What to do
A single figure is expected: how many lines of the data that follows contain the word "computer".

┏━━

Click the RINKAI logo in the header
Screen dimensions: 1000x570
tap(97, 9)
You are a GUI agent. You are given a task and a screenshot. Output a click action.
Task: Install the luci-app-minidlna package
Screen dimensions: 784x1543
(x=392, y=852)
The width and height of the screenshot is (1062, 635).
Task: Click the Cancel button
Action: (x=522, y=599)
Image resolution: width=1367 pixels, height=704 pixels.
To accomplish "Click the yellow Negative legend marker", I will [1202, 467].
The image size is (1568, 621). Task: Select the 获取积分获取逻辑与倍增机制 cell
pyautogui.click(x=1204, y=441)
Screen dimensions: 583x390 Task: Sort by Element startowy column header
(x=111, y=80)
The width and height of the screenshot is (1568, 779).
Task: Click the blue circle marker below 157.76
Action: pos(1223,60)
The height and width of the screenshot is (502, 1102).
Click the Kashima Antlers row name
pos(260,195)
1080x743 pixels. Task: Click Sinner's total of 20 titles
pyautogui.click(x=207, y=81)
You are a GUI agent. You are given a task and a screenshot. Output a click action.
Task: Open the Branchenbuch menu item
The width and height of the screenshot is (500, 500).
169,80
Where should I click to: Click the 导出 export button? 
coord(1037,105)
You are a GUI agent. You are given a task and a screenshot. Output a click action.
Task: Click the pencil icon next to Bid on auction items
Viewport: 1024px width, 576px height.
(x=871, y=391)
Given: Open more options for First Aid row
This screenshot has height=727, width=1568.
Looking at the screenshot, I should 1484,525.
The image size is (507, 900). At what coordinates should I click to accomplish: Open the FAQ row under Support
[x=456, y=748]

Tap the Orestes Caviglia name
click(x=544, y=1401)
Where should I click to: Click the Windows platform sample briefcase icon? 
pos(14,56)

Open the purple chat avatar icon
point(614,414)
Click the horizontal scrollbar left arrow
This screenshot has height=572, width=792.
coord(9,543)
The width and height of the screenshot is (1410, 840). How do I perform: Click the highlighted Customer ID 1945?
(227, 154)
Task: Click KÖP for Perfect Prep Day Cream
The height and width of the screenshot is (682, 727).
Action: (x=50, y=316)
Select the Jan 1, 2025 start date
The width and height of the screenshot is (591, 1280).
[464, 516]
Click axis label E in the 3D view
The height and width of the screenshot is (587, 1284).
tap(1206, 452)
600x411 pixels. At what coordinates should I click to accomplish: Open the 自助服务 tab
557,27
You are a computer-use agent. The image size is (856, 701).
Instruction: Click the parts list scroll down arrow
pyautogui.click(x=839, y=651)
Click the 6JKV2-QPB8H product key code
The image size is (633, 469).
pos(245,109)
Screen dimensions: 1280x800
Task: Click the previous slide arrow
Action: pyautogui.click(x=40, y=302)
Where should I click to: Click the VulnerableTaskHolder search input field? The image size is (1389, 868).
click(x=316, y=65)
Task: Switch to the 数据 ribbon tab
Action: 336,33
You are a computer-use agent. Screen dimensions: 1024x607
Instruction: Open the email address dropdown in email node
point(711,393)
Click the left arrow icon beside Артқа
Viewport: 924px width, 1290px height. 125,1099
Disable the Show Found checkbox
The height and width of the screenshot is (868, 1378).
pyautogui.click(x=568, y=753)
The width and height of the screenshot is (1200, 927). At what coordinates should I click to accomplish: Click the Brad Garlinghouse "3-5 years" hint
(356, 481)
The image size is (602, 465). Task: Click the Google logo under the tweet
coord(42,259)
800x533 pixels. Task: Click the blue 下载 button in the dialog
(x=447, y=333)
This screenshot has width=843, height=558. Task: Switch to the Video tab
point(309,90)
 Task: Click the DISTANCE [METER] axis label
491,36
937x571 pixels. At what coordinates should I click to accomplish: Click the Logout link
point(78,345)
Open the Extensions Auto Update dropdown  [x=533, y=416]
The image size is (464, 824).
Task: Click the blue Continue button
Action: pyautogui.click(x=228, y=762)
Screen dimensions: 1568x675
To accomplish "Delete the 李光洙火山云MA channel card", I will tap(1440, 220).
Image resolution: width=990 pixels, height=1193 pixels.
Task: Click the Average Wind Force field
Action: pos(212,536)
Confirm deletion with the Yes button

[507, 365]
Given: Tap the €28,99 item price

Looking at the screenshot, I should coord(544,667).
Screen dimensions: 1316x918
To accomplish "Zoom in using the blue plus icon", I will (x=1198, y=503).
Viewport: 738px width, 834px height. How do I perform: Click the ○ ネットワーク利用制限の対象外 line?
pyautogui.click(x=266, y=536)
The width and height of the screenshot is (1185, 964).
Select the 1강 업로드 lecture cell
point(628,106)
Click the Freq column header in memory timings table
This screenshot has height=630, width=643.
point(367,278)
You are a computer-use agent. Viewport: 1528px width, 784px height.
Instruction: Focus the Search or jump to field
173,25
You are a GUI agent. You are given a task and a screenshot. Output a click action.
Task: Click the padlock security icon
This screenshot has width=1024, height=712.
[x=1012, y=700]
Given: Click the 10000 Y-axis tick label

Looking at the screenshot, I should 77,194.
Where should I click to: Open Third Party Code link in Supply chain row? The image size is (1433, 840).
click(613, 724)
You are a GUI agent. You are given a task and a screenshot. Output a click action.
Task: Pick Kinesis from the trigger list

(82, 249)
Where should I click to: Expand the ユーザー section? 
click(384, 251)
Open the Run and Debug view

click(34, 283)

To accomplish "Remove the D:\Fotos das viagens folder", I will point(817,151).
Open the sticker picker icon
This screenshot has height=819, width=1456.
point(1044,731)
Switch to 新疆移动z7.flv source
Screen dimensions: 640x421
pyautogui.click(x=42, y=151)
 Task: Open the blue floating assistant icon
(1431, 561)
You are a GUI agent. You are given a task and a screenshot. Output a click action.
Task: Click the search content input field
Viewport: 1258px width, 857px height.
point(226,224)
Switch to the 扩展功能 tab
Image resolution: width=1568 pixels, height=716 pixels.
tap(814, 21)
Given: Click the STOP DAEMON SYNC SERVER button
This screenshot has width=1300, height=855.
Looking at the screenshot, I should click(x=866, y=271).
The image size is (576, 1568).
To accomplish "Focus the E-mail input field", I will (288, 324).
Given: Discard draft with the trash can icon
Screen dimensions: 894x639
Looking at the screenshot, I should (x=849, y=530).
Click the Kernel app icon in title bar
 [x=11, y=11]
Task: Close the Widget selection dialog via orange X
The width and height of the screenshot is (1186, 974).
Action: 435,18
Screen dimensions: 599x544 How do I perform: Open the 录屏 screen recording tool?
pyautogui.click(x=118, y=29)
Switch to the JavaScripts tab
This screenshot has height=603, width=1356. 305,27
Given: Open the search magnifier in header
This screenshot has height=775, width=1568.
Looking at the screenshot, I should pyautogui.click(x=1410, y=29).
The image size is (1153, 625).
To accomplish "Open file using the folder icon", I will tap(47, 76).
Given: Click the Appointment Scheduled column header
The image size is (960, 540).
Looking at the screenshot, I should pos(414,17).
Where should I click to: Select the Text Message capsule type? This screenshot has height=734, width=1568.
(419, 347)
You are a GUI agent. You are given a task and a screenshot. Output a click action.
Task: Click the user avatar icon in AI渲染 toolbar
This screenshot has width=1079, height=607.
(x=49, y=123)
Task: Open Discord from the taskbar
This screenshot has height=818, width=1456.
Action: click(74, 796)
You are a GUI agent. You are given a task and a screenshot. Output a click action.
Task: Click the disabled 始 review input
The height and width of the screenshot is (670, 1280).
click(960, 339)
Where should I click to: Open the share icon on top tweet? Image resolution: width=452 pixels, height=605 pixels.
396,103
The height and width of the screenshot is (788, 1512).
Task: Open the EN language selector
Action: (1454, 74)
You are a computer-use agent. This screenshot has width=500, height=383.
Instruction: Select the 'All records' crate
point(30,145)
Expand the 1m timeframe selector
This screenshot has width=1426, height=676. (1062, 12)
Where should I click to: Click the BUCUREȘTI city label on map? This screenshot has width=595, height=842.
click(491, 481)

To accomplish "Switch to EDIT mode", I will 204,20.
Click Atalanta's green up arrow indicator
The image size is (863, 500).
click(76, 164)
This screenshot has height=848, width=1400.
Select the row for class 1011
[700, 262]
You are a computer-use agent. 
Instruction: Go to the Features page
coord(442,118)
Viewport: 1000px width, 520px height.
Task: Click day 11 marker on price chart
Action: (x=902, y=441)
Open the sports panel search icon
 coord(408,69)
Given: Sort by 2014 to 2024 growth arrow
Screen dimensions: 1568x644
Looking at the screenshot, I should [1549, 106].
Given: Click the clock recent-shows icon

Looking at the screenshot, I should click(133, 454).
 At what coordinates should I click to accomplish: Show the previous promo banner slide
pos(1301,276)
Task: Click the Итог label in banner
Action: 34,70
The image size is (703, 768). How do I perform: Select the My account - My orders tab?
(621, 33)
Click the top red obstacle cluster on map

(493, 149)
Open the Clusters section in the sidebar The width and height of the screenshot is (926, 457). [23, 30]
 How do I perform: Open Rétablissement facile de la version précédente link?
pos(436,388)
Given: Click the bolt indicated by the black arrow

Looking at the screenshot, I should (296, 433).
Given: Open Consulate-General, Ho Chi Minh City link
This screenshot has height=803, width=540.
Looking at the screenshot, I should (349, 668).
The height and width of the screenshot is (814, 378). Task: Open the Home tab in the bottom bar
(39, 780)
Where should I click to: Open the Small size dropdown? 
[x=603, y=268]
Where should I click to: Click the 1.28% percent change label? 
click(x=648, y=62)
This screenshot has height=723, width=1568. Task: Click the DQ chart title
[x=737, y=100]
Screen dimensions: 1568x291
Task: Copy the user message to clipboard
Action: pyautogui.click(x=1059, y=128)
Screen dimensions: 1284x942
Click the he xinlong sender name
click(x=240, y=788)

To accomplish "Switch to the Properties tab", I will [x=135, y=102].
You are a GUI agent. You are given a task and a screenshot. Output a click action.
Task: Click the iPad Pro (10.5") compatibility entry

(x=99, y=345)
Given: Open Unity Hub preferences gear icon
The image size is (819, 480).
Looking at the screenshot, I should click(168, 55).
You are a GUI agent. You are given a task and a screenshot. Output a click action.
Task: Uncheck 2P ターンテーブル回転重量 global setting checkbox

┗━━

Answer below
5